• _Your task_:
Pick out and copy every line of the data below that contains the string "management".

• _Dataset records_:
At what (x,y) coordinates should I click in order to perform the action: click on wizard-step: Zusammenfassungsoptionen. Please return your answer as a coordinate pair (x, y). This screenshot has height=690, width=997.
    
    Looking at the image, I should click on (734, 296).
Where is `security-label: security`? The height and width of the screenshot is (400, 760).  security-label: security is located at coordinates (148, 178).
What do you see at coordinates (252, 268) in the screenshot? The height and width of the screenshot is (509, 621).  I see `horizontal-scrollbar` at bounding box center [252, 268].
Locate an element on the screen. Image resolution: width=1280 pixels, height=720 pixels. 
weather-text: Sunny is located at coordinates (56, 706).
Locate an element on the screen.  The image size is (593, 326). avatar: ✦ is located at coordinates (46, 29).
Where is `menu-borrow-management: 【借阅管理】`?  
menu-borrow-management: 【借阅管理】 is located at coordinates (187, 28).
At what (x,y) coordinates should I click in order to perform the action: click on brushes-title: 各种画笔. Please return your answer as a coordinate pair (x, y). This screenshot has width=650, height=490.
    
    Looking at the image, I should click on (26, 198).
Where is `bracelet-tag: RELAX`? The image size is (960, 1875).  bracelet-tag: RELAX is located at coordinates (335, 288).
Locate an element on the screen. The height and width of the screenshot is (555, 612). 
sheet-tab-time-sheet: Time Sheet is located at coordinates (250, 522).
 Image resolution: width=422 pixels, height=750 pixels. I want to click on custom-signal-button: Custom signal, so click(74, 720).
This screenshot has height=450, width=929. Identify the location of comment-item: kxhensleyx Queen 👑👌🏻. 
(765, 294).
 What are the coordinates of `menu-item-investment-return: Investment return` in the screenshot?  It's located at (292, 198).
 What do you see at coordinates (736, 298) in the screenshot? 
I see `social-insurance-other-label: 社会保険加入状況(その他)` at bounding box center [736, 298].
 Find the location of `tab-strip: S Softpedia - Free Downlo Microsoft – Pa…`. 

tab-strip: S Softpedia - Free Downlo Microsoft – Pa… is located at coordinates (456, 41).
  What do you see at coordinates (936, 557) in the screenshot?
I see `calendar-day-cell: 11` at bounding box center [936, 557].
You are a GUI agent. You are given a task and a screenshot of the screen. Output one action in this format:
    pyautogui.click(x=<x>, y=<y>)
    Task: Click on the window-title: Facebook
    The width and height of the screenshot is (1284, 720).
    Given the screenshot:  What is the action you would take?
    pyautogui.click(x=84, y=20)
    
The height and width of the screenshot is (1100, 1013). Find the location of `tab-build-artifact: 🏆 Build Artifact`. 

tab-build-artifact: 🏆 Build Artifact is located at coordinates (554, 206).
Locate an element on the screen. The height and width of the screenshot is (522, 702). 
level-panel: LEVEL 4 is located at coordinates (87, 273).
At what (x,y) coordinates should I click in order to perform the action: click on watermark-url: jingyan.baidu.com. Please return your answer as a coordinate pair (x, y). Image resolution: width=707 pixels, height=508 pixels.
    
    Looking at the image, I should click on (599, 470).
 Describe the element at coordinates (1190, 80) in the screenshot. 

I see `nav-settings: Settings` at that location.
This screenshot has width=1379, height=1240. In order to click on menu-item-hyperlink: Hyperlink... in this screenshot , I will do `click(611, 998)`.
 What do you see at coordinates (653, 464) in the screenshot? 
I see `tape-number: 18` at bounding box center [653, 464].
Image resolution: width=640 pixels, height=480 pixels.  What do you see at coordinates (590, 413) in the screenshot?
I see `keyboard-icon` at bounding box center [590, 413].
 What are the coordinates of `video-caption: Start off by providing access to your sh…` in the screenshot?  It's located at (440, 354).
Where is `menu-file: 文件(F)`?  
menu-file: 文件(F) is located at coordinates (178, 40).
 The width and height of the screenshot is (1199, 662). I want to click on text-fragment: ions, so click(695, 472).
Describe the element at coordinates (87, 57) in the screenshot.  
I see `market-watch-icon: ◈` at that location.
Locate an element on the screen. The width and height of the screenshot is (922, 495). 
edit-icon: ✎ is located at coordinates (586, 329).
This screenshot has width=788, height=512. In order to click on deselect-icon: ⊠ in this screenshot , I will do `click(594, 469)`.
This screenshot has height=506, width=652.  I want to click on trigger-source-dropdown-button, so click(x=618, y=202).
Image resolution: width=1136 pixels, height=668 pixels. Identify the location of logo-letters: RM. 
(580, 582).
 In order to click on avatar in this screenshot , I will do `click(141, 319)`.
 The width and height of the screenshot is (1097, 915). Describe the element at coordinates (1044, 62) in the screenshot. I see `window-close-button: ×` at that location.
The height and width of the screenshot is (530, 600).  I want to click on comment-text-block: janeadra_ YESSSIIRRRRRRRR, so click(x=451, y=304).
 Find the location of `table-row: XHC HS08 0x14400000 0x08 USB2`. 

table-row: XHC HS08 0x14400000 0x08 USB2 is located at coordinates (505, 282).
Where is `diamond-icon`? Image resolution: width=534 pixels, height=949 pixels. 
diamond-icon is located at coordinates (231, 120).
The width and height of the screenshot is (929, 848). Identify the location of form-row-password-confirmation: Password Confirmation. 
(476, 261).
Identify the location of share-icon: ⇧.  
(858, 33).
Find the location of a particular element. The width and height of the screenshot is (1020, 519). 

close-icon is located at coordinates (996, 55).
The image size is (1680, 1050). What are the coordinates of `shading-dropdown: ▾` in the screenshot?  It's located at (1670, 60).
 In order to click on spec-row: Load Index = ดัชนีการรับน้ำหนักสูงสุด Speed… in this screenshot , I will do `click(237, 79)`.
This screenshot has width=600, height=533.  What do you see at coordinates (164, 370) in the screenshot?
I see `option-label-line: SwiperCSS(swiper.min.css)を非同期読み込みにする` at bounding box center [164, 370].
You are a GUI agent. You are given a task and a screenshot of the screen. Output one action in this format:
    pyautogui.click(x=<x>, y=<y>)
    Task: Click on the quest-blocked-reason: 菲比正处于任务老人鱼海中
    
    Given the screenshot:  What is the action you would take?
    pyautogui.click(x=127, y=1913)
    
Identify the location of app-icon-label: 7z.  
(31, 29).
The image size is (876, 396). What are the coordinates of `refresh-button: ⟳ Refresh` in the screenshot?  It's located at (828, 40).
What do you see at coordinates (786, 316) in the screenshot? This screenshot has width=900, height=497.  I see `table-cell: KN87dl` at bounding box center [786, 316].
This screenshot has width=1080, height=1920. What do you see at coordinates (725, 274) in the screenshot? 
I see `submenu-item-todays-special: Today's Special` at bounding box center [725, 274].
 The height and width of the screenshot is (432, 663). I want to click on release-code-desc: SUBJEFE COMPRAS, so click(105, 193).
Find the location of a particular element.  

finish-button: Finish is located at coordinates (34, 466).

• _Your response_:
Where is `menu-borrow-management: 【借阅管理】`?  
menu-borrow-management: 【借阅管理】 is located at coordinates (187, 28).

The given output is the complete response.